English Version Reverie est une jeune rappeuse américaine originaire de Los Angeles. Digne représentante de la nouvelle scène underground californienne, elle aime rappeler sa mission principale: éduquer les foules avec du ‘real hip-hop’. Nous l’avons rencontrée à l’occasion de son passage à Paris il y a quelques mois.

Enfant surdouée destinée aux arts, Reverie se fait déjà remarquer à l’âge de 9 ans pour ses talents d’écriture lors de nombreux concours de poésie orale (spoken word). Plus tard, elle découvre le rap underground, omniprésent à LA, et commence à enregistrer à l’âge de 17 ans sur des compositions de son jeune frère, Louden, qui est désormais son beatmaker attitré.
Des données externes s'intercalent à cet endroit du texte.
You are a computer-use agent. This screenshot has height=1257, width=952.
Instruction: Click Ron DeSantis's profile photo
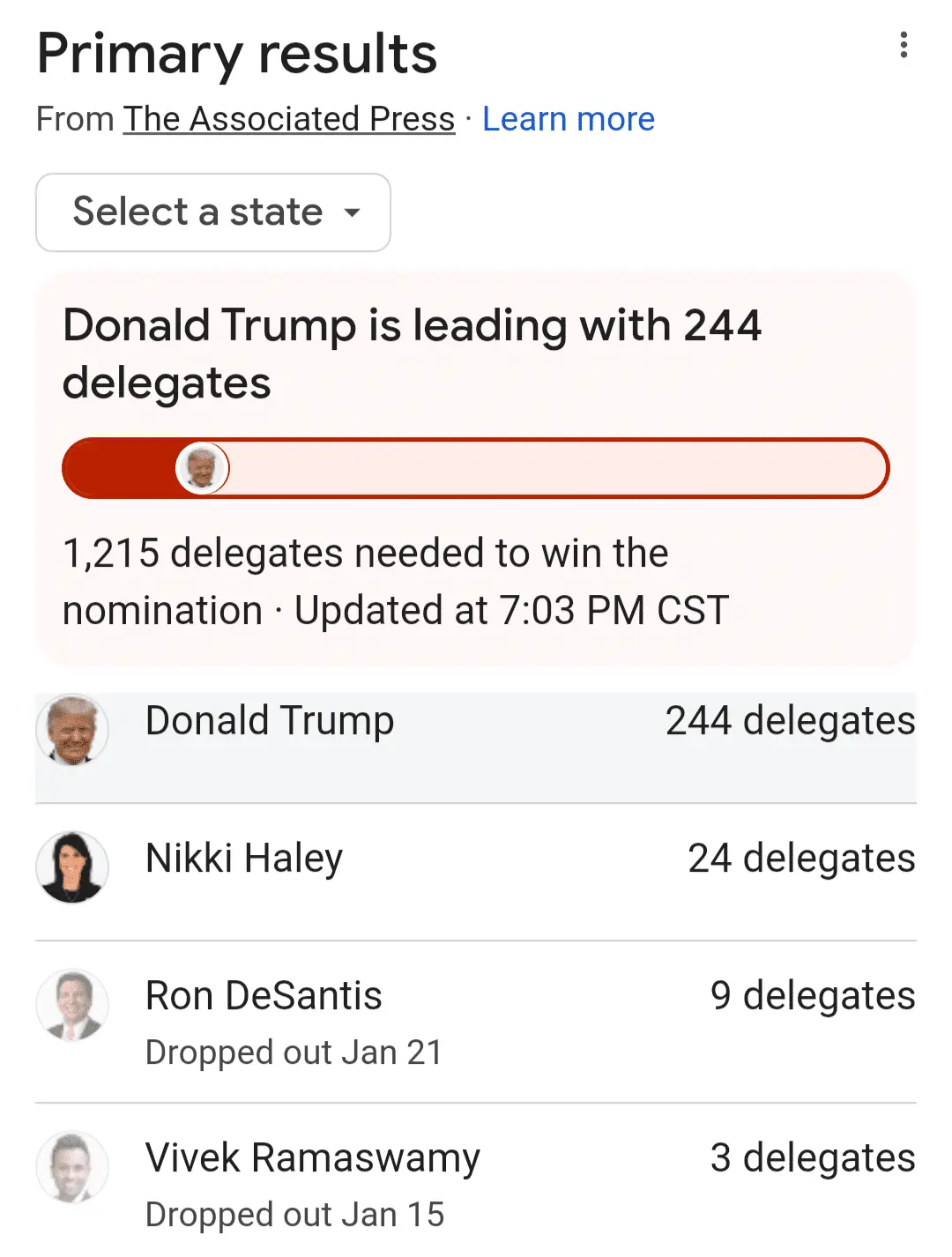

Après plusieurs mixtapes, dont la géniale Transition Mixtape (dont plusieurs extraits sont à retrouver dans la playlist en bas de l’article), Reverie sort son premier album en 2011 Sitting Upside Down puis se lance réellement dans l’aventure indépendante en organisant elle même sa première tournée en Europe. Consciente des enjeux de la production indépendante, elle gère a seulement 23 ans, la distribution de ses disques ainsi que sa propre marque de vêtements sur son site www.reveriepug.com

Découverte par la rédac il y seulement quelques mois via le succès Youtube de son morceau hommage à J Dilla, ‘Give It Time‘, Reverie s’est depuis régulièrement incrustée dans nos playlists (voir la Heavy Rotation 26 – Girlz Edition) ou encore sur notre groupe Facebook Hip-Hop by The BackPackerz.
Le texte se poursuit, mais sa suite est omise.